Roulette wheel with chips
Image: Shutterstock

By passing off high-value to checks to secret
partners around a table, cheaters can place a high-stakes player next to the
wheel then use lower-stake bets to cover past-posted bets.

Imagine you’re that high-stakes player with a
stack of purple checks, each valued at $500 and you arrange these to conceal
the fact that you’ve palmed away five chips and passed them to a partner who
sits at the opposite end of the table.

That partner can now drop your chips onto the
layout while you watch the wheel and sip your free watered-down drinks!

With the slide technique described above, an
expert might be able to place your purple check across a nearby number when it
comes up.

And if the team is bold and well-practiced in
misdirection, you might speak to the dealer at the instant the ball drops to
distract him or her from the appearing chip on (or across) that winning number.

By passing chips this way, another cheater can
approach the table and buy in for a small amount of cash but use that money to
cover the drop of a check onto the layout – just as the ball lands!

An even bolder (but effective) approach is to
slide a late stack of chips onto the layout, so the dealer is caused to return
that stack to the errant player.

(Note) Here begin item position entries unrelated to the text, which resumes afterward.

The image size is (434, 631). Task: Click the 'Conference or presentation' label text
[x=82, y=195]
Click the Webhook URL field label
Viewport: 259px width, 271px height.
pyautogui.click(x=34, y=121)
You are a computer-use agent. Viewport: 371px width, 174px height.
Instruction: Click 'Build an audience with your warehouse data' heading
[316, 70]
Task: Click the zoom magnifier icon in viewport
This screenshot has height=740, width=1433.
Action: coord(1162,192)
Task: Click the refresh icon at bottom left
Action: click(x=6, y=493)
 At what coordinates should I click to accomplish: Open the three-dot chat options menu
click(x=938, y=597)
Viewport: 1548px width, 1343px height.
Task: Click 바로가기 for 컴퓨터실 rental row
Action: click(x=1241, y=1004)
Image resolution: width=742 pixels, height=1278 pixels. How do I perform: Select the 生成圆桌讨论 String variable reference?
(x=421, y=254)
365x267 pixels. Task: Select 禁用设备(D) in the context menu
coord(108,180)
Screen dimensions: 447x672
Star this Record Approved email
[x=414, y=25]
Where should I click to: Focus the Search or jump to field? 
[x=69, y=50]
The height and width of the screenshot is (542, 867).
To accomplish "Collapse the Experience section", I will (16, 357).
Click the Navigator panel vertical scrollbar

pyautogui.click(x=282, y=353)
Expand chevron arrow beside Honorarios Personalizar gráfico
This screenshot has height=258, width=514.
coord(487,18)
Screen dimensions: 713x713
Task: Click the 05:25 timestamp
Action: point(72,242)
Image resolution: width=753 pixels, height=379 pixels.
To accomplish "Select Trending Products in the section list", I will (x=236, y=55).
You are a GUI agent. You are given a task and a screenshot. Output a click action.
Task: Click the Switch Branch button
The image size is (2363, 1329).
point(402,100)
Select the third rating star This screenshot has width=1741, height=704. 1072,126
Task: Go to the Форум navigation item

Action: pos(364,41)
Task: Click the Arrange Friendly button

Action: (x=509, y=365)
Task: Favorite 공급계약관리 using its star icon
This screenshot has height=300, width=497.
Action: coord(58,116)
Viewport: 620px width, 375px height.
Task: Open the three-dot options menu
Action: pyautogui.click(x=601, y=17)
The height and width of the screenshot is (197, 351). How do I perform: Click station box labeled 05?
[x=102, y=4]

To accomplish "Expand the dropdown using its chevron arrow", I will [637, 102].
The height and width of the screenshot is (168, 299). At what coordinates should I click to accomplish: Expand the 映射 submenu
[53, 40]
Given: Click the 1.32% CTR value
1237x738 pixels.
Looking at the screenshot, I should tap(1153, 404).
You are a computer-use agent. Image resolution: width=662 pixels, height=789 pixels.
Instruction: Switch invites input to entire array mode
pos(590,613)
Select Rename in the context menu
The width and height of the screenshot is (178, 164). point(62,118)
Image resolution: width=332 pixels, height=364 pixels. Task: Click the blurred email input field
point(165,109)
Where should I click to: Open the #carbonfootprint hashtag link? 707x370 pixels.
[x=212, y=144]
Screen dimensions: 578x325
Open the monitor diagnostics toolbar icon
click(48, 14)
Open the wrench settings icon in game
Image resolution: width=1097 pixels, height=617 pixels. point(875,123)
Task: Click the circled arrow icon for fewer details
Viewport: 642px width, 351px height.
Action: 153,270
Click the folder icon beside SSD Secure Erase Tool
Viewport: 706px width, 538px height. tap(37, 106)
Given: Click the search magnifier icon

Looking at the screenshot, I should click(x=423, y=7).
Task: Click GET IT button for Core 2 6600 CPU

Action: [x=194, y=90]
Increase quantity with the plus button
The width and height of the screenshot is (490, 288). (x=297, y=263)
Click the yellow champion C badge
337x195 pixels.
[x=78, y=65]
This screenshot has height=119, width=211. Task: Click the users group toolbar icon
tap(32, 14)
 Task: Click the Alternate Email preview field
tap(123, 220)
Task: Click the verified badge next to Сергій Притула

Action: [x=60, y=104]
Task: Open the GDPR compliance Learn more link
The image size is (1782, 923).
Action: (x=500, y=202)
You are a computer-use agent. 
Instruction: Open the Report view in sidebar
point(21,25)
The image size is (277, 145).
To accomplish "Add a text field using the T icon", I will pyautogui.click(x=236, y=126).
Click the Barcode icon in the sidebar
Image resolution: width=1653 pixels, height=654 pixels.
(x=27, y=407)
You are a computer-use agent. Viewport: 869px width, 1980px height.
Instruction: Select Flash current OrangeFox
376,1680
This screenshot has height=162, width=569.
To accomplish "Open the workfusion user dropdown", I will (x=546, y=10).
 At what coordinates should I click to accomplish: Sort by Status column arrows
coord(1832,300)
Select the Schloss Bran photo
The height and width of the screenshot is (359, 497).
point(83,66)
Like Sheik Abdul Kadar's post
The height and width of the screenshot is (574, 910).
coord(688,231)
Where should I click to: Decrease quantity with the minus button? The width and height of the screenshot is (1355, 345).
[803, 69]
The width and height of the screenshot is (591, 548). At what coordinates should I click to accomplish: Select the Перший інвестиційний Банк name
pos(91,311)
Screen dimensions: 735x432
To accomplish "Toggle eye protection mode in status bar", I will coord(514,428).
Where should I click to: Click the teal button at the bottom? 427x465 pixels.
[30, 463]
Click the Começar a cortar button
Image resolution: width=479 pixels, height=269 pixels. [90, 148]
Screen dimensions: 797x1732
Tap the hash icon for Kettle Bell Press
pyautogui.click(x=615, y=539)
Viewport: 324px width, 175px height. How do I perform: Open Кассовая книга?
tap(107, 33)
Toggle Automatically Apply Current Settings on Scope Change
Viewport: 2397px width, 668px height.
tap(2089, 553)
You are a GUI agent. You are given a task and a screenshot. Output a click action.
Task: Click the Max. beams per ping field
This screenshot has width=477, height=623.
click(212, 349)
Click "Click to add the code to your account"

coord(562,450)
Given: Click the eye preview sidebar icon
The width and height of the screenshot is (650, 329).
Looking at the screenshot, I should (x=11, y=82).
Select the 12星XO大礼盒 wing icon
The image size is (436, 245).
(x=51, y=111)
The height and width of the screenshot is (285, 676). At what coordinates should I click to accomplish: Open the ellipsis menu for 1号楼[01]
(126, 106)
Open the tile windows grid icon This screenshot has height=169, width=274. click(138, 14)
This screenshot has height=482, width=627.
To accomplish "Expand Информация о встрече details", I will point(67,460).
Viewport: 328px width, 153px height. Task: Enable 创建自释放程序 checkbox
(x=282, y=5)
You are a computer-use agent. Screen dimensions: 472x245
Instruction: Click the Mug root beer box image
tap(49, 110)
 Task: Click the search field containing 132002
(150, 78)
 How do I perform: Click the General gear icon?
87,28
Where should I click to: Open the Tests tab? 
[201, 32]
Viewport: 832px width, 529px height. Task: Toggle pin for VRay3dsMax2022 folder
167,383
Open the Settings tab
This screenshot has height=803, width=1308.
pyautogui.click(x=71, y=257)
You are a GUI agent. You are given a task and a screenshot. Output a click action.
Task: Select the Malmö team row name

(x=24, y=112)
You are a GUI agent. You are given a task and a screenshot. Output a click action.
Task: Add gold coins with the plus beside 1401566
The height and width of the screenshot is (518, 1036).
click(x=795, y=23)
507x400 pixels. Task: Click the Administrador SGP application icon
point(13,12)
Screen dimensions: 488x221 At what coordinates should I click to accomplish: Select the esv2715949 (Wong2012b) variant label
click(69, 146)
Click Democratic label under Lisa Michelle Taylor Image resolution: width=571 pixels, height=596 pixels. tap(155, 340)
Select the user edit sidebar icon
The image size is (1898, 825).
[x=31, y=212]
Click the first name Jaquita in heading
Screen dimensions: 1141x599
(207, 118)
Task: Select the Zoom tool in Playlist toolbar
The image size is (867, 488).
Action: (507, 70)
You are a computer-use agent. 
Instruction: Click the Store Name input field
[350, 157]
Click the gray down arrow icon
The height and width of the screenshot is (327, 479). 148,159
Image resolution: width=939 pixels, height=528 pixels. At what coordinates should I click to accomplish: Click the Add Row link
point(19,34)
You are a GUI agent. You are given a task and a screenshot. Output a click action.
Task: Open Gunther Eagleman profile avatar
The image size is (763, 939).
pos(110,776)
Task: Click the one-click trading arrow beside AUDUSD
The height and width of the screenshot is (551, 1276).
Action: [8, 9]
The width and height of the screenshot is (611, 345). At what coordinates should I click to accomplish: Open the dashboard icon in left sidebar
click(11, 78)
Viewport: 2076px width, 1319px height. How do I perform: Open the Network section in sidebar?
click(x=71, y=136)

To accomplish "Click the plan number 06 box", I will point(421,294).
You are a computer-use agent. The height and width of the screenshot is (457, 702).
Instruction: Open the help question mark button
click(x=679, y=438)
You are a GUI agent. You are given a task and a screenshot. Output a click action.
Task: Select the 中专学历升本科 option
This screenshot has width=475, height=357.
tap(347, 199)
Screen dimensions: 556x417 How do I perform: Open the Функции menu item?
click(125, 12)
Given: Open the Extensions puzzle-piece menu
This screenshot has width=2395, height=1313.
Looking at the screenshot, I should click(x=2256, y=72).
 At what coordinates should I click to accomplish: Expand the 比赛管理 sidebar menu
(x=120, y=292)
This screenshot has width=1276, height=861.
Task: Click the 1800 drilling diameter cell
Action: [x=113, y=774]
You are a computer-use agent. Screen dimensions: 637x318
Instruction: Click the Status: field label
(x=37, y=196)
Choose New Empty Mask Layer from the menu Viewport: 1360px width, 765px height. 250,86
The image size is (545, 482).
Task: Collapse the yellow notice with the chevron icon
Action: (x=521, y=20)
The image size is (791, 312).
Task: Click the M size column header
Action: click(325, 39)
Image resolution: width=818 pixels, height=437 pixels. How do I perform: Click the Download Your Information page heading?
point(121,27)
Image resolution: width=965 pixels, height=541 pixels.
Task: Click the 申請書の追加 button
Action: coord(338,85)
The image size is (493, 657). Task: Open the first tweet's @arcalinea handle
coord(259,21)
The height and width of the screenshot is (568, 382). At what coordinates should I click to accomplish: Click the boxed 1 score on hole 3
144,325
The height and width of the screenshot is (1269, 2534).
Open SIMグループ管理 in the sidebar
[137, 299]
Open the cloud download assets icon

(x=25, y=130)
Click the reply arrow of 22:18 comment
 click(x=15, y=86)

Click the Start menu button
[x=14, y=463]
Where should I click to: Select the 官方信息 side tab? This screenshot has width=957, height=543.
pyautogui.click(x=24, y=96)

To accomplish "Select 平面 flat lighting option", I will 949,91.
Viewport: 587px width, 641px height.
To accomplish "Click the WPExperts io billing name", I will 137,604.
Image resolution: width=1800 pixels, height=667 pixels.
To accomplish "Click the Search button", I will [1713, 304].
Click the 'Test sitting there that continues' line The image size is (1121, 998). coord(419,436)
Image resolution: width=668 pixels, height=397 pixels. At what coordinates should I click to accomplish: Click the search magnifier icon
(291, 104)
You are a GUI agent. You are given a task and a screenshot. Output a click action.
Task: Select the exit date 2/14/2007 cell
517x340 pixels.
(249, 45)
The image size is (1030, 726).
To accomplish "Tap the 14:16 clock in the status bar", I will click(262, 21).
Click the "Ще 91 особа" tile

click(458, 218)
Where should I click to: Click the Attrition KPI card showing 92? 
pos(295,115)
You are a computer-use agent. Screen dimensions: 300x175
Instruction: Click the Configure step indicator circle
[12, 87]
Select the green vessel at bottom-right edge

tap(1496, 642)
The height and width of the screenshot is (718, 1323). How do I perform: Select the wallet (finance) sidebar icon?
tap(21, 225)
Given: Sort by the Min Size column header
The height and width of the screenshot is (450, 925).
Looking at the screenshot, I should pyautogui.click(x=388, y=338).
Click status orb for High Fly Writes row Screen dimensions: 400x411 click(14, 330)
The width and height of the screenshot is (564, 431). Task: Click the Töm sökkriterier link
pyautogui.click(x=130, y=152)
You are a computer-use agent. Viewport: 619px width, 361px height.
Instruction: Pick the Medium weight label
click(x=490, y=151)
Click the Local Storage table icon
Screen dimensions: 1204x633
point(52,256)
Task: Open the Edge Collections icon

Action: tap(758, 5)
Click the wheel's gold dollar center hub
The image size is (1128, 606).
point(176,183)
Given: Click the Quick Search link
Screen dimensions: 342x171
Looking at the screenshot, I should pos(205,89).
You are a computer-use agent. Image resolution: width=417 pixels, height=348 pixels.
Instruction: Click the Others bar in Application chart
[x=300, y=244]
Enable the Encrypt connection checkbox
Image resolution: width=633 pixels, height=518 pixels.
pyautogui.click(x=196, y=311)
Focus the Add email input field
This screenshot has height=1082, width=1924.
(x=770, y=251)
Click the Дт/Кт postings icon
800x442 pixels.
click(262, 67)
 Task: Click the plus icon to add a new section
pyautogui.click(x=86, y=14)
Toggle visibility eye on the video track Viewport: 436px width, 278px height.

At the bottom of the stack is one or two
high-valued purple chips that are off-set to look as if the late stack was
placed onto those chips, which were supposedly already there.

Having tried this last strategy for The Takedown, there’s a perverse pleasure in watching the dealer correct a player by removing their late stack while leaving behind the big bets that were never there before the move was attempted.

The Problem With Past Posting

Each of these techniques can work in the right
place and at the right time but if there’s the least suspicion on the move,
then a rewind of camera footage will quickly betray the deception.

What makes these methods successful is a sense
of when and where to attempt them, either by profiling weak dealers or
manipulating each situation so that a discrepancy might go unnoticed.

Playing the turn (distracting the dealer) in
these situations can be an art in its own right and expert scammers can play
entire teams of dealers and their bosses like an orchestra whether by “charm or
harm” so that the appearance of a big bet is the least concern to whoever is
managing the game.

The real danger for past-posters is that modern
security systems can potentially track all bets on a layout and detect if
anything is added after the dealer calls “no more bets”.

So, if you’re ever tempted to kick a check
across the baize, be ready to say hello to the backroom boys.